[Opening Input data section]
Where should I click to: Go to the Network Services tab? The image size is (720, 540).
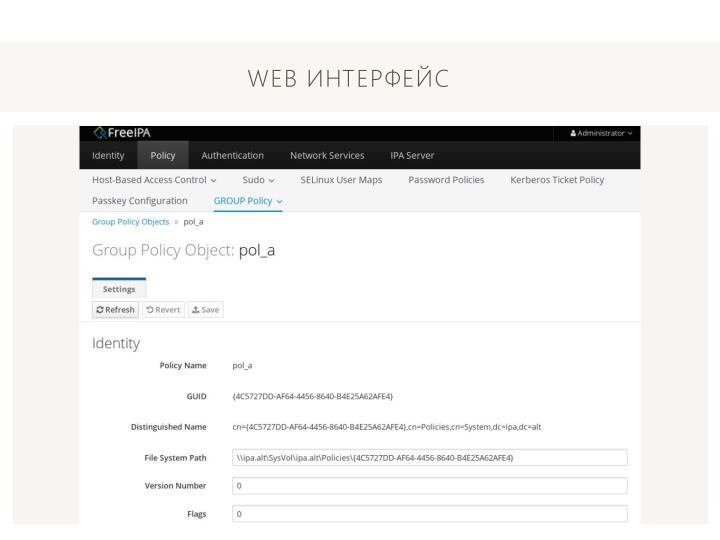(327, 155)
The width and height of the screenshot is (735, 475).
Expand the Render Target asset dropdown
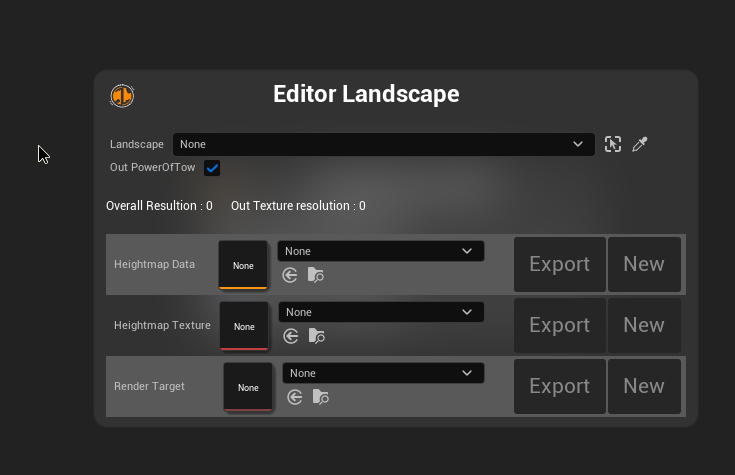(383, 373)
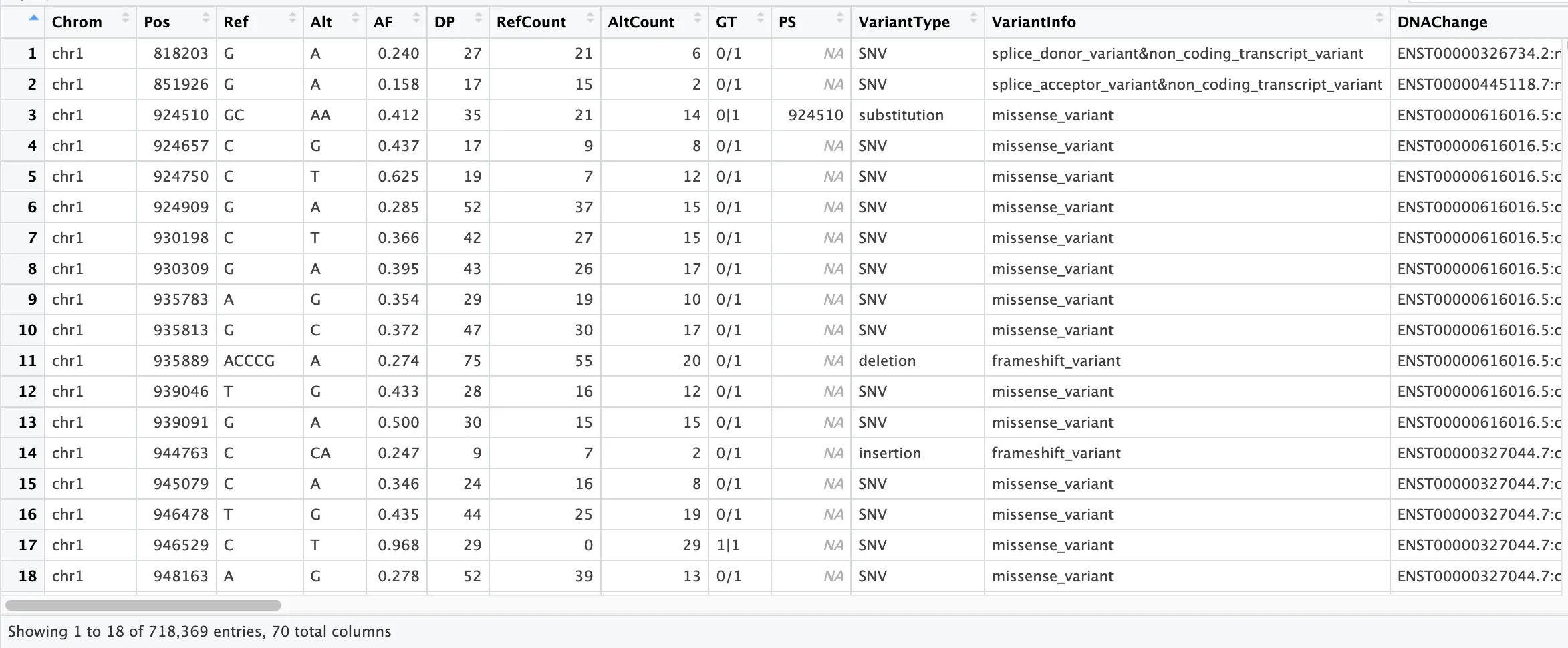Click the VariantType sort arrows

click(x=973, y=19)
[Closing Input data section]
§ **Task details**:
Wherever a picture appears in the records, omit it, and transcribe everything else exactly.

§ **Result**:
Where should I click to: Go to the Network Services tab? The image size is (720, 540).
(327, 155)
The width and height of the screenshot is (735, 475).
Expand the Render Target asset dropdown
(383, 373)
Click the VariantType sort arrows

click(x=973, y=19)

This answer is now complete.